When I ask Franzen about this extreme comparison, he is quick to point out that these views belong to his character, not him. If nothing else, they illustrate Franzen’s long-standing fascination with the DDR, stemming from his time as a student in West Berlin in 1981.

“It was the first thing I had with this book,” he says. “I was already trying to do something with it in the early 1990s, the idea of a dissident poet from East Germany. They had the most exhaustively complete system of totalitarian rule ever seen outside Eastern Asia – the North Koreans have outdone even the East Germans. Several things came together. German thoroughness and love of bureaucracy and love of order, and also the guilt that communist Germany had. They did it really more thoroughly than Russia did. Russia was sloppy.”

I ask whether the novel’s other main male character, Tom Aberant, a journalist haunted by a sense of white, male privilege, is Franzen’s way of acknowledging that his online critics might have a point.

“The fact remains that there are advantages to being male and there are advantages to being white and there are advantages to having had parents who sent me to a good college,” he concedes. “I’m a Democrat, which means that I’m part of the half of the country that believes success is not merely a matter of hard work and determination. There’s a discomfort that comes with privilege. And there’s been a discomfort for me that comes with success and with the level of attention that my books have got. Remaining in that state of discomfort is a way to try to keep myself honest in my personal life and not become all Republican and think ‘I guess I am a genius’ or ‘I guess I did work harder than everyone else’.”

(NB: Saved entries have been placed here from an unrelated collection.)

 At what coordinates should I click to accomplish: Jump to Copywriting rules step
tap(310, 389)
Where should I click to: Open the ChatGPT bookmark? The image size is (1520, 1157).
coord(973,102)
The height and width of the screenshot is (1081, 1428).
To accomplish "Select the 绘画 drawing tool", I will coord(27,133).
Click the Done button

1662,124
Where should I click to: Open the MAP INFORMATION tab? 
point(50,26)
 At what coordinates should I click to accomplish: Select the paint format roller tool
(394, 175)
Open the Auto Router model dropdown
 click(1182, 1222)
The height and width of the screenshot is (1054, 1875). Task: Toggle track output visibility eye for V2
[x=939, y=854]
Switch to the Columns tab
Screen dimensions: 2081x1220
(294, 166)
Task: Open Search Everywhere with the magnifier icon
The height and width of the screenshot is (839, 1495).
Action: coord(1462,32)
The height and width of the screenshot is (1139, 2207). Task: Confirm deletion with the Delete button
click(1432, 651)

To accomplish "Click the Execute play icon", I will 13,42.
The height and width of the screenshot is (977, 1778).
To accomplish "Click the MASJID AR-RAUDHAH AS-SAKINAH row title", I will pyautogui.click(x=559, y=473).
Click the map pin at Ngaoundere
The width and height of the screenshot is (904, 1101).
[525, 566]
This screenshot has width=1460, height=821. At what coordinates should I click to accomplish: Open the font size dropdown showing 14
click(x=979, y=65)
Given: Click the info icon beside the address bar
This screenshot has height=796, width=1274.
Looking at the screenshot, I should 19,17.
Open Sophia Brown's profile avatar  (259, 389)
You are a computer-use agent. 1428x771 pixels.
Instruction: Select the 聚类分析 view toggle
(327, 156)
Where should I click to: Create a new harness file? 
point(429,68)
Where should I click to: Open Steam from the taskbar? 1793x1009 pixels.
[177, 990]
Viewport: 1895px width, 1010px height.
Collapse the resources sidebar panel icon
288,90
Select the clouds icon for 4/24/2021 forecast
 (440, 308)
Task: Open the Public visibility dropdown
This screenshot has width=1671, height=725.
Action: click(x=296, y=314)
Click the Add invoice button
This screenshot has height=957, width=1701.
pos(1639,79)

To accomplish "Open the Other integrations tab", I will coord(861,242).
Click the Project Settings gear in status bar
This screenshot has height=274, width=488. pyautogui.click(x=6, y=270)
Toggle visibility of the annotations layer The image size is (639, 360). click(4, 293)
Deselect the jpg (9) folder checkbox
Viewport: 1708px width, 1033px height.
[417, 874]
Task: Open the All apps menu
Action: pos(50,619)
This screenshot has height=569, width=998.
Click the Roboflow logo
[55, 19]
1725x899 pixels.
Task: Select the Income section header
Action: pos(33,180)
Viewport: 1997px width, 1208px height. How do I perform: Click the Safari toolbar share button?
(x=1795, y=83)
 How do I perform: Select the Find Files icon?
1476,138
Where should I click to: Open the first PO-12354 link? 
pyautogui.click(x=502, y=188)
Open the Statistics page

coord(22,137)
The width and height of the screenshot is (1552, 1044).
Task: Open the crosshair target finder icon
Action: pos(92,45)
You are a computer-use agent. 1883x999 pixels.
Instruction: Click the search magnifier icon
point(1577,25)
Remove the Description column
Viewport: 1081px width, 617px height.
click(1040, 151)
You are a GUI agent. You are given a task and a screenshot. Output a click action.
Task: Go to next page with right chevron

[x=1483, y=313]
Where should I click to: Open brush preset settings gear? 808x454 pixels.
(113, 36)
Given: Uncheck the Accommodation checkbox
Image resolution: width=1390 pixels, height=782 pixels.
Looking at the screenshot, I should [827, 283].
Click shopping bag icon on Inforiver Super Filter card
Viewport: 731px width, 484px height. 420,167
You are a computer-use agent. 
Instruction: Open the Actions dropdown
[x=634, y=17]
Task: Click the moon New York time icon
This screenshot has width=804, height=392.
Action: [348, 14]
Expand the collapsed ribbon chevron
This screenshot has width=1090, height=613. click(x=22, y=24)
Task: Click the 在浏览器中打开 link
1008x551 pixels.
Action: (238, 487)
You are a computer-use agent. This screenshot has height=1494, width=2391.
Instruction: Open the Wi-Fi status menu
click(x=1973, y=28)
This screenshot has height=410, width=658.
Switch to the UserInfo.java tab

Talk then turns to another potential source of discomfort – HBO's decision to drop its planned TV adaptation of Franzen's novel The Corrections, which was scheduled to feature a stellar cast that included Ewan McGregor and Maggie Gyllenhaal. But he is philosophical about the cancellation.

"I ended up writing an entire season, the early ones with Noah Baumbach [the director] and the later ones all by myself," he says. "But there was no real showrunner. I sure as hell wasn't going to be the showrunner. I had not studied television until too late in the process. I wasn't watching all five seasons of Friday Night Lights until shortly before the pilot was shot. If I had simply done that a year earlier, I would have known we were doing the backstory wrong."

Is he bothered that it was never made? “Some things were very hard to let go, but when it was not picked up I tried to do a cartwheel in my backyard. I could see getting stuck in this for four years.”

As for the future, Franzen seems wearied by the thought of producing yet another huge, epoch- embracing novel.

“It’s age,” he says when I ask him about his biggest current challenge. “There was a real physical cost to writing this book. My hair is much whiter now than it was two years ago. I was drinking too much; I was on nicotine for the whole book, homemade dip. Many days I was saying ‘come on, blood vessels, keep the oxygen coming to the brain. Come on, dopamine levels’.”

I leave the interview in little doubt that Franzen will continue to find the oxygen and dopamine he needs to keep writing big novels.

After all, even if the usual sources of inspiration run dry, there will always be some reckless blogger to push him even deeper into his discomfort zone.